(Beginning of MATERIAL SUPPLIED)

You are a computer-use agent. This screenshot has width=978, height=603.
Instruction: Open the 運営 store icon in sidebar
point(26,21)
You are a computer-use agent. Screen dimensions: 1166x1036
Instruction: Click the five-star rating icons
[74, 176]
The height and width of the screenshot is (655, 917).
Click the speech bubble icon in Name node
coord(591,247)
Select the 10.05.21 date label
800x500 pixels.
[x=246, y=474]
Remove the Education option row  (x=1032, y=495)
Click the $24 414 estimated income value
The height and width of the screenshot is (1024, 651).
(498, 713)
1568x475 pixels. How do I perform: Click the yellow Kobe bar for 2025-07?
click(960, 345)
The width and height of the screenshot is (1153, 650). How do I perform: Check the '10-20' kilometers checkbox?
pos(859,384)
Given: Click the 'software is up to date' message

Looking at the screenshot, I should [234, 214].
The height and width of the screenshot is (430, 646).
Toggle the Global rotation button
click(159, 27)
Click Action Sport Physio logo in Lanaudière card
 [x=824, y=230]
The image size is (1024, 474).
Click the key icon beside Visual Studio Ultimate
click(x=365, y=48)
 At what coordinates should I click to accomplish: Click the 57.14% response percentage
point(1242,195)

(End of MATERIAL SUPPLIED)

◆ **TASK ITEM**
For this task, please set down every entry exactly, with no line left out.

◆ **ANSWER TO THE EXERCISE**
You are a computer-use agent. This screenshot has width=978, height=603.
Instruction: Open the 運営 store icon in sidebar
point(26,21)
You are a computer-use agent. Screen dimensions: 1166x1036
Instruction: Click the five-star rating icons
[74, 176]
The height and width of the screenshot is (655, 917).
Click the speech bubble icon in Name node
coord(591,247)
Select the 10.05.21 date label
800x500 pixels.
[x=246, y=474]
Remove the Education option row  (x=1032, y=495)
Click the $24 414 estimated income value
The height and width of the screenshot is (1024, 651).
(498, 713)
1568x475 pixels. How do I perform: Click the yellow Kobe bar for 2025-07?
click(960, 345)
The width and height of the screenshot is (1153, 650). How do I perform: Check the '10-20' kilometers checkbox?
pos(859,384)
Given: Click the 'software is up to date' message

Looking at the screenshot, I should [234, 214].
The height and width of the screenshot is (430, 646).
Toggle the Global rotation button
click(159, 27)
Click Action Sport Physio logo in Lanaudière card
 [x=824, y=230]
The image size is (1024, 474).
Click the key icon beside Visual Studio Ultimate
click(x=365, y=48)
 At what coordinates should I click to accomplish: Click the 57.14% response percentage
point(1242,195)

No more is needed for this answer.